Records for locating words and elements
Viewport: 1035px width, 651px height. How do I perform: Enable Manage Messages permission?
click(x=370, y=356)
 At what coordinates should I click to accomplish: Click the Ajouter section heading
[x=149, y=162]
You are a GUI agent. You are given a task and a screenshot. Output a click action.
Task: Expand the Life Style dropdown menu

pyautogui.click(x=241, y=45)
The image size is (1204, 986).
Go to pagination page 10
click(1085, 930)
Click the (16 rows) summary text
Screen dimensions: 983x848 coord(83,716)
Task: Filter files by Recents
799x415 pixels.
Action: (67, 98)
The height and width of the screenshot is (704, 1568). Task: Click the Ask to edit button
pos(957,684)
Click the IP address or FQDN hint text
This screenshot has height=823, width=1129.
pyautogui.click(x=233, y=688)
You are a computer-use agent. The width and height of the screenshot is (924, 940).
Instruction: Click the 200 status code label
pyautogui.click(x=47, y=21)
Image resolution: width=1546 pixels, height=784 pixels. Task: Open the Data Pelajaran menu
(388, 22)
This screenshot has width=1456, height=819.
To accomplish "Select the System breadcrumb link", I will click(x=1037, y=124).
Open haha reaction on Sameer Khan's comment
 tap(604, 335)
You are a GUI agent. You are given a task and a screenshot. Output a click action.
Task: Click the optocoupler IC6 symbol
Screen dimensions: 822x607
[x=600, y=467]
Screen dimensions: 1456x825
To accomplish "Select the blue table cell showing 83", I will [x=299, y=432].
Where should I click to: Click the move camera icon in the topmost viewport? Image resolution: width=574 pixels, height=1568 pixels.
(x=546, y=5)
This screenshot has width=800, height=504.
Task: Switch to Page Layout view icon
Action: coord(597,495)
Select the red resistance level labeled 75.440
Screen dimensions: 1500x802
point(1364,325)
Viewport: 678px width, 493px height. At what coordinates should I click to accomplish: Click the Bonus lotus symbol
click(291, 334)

**Instruction**: Copy all of the material above line for line, without altering anything.

**Solution to this exercise**:
Viewport: 1035px width, 651px height. How do I perform: Enable Manage Messages permission?
click(x=370, y=356)
 At what coordinates should I click to accomplish: Click the Ajouter section heading
[x=149, y=162]
You are a GUI agent. You are given a task and a screenshot. Output a click action.
Task: Expand the Life Style dropdown menu

pyautogui.click(x=241, y=45)
The image size is (1204, 986).
Go to pagination page 10
click(1085, 930)
Click the (16 rows) summary text
Screen dimensions: 983x848 coord(83,716)
Task: Filter files by Recents
799x415 pixels.
Action: (67, 98)
The height and width of the screenshot is (704, 1568). Task: Click the Ask to edit button
pos(957,684)
Click the IP address or FQDN hint text
This screenshot has height=823, width=1129.
pyautogui.click(x=233, y=688)
You are a computer-use agent. The width and height of the screenshot is (924, 940).
Instruction: Click the 200 status code label
pyautogui.click(x=47, y=21)
Image resolution: width=1546 pixels, height=784 pixels. Task: Open the Data Pelajaran menu
(388, 22)
This screenshot has width=1456, height=819.
To accomplish "Select the System breadcrumb link", I will click(x=1037, y=124).
Open haha reaction on Sameer Khan's comment
 tap(604, 335)
You are a GUI agent. You are given a task and a screenshot. Output a click action.
Task: Click the optocoupler IC6 symbol
Screen dimensions: 822x607
[x=600, y=467]
Screen dimensions: 1456x825
To accomplish "Select the blue table cell showing 83", I will [x=299, y=432].
Where should I click to: Click the move camera icon in the topmost viewport? Image resolution: width=574 pixels, height=1568 pixels.
(x=546, y=5)
This screenshot has width=800, height=504.
Task: Switch to Page Layout view icon
Action: coord(597,495)
Select the red resistance level labeled 75.440
Screen dimensions: 1500x802
point(1364,325)
Viewport: 678px width, 493px height. At what coordinates should I click to accomplish: Click the Bonus lotus symbol
click(291, 334)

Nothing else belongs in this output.